_Written exercise_
Output the text of the B32P2 CPU page word for word, starting with "CPU (B32P2)" and going on through "and hazard handling.".

_Given text_
Skip to content

CPU (B32P2)

The B32P2 is a 32-bit pipelined RISC processor designed specifically for the FPGC project. It is the second iteration of the B32P architecture, with a focus on single-cycle execution of all pipeline stages and improved performance through efficient memory access and hazard handling.

Overview

The B32P2 implements a 6-stage pipeline architecture optimized for fast memory access without too much complexity. It features:

  • 32-bit RISC ISA with support for most important common instructions
  • 6-stage pipeline for improved throughput
  • Dual L1 caches (instruction and data) with cache controller to greatly reduce stalls
  • Hazard detection and forwarding to further minimize stalls
  • Multi-cycle ALU operations for complex arithmetic to remove the need for a (slower) memory mapped co-processor
  • 32-bit address space supporting up to 16GiB of addressable memory, although the static jump instruction is limited to 27 bits
  • Hardware interrupt support with context switching by saving/restoring the program counter (PC)

_Records provided_

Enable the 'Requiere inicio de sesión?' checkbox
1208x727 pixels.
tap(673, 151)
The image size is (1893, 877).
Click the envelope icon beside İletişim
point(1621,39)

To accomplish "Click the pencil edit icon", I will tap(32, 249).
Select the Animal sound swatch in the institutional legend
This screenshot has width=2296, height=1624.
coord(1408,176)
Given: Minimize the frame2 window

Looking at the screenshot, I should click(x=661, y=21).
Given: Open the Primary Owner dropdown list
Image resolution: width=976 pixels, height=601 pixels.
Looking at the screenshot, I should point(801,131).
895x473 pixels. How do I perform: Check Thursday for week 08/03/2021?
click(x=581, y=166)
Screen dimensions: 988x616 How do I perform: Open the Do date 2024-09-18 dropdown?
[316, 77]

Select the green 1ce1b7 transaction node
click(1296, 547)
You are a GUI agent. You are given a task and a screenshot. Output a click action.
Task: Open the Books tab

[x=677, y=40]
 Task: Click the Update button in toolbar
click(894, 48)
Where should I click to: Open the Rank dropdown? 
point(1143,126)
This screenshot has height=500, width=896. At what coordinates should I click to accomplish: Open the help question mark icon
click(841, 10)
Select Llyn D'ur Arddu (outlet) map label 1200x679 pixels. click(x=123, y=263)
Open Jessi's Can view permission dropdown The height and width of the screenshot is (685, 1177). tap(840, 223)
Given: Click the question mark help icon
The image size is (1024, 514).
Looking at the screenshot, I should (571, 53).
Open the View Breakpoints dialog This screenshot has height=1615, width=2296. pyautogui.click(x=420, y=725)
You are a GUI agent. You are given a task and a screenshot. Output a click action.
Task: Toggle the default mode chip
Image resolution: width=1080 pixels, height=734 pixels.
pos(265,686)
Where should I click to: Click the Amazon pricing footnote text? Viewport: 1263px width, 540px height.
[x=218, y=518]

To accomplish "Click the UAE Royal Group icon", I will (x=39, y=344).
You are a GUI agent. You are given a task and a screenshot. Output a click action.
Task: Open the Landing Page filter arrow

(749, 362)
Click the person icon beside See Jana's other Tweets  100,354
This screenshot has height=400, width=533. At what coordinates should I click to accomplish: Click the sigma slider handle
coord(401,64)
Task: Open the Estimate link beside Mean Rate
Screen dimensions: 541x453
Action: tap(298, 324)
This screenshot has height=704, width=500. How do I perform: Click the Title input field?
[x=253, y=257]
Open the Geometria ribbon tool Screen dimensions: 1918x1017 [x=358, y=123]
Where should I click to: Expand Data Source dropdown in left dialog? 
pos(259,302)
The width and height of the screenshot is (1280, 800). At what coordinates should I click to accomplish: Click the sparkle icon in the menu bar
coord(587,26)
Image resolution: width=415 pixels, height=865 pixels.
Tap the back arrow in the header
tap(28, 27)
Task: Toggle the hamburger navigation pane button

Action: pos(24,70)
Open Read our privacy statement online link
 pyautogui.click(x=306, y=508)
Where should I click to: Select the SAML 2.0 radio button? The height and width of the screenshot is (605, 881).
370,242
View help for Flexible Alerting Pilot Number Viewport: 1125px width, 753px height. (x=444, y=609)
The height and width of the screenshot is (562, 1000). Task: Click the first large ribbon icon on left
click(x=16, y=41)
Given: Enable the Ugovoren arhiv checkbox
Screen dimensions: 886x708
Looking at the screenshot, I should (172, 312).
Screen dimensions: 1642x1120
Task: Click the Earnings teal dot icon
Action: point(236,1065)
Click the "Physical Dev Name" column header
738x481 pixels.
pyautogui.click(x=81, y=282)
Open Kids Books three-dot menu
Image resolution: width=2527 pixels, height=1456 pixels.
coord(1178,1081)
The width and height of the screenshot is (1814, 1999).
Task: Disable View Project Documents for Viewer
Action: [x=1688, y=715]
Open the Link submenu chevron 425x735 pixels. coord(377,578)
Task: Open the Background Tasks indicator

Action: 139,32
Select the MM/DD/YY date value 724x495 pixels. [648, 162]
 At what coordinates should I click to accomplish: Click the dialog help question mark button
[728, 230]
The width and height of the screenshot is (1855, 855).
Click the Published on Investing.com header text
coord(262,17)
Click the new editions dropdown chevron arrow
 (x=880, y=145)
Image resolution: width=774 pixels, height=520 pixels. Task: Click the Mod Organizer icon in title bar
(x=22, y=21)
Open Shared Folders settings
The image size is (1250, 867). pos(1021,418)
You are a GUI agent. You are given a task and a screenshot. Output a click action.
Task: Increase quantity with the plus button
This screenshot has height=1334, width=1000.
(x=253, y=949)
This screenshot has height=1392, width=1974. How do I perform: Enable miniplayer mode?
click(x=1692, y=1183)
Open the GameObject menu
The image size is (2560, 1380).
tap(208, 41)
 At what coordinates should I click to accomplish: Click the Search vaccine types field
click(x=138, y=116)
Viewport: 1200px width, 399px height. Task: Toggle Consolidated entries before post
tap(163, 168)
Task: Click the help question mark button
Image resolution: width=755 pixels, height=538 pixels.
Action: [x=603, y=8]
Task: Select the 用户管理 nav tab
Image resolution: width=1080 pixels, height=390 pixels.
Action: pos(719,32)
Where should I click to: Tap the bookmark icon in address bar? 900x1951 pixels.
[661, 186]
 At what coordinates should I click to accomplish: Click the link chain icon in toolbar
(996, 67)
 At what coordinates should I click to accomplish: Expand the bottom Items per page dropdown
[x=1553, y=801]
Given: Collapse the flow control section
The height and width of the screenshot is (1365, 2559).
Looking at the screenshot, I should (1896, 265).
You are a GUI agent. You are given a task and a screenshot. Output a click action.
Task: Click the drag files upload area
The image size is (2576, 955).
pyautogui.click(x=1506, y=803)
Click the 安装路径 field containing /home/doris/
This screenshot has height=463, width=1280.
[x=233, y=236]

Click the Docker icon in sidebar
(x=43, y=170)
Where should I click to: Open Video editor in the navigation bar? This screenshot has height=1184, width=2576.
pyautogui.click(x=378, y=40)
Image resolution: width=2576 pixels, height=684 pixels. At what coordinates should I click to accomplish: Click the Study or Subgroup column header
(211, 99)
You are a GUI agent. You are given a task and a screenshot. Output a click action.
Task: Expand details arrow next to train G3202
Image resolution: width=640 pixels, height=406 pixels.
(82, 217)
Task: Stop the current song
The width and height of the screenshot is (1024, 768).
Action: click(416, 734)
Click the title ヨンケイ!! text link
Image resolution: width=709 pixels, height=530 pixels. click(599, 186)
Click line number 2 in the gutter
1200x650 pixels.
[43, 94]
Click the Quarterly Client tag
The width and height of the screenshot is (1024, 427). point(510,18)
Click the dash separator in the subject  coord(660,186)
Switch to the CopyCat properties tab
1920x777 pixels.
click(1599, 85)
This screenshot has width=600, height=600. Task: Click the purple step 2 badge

_Expected output_
CPU (B32P2)

The B32P2 is a 32-bit pipelined RISC processor designed specifically for the FPGC project. It is the second iteration of the B32P architecture, with a focus on single-cycle execution of all pipeline stages and improved performance through efficient memory access and hazard handling.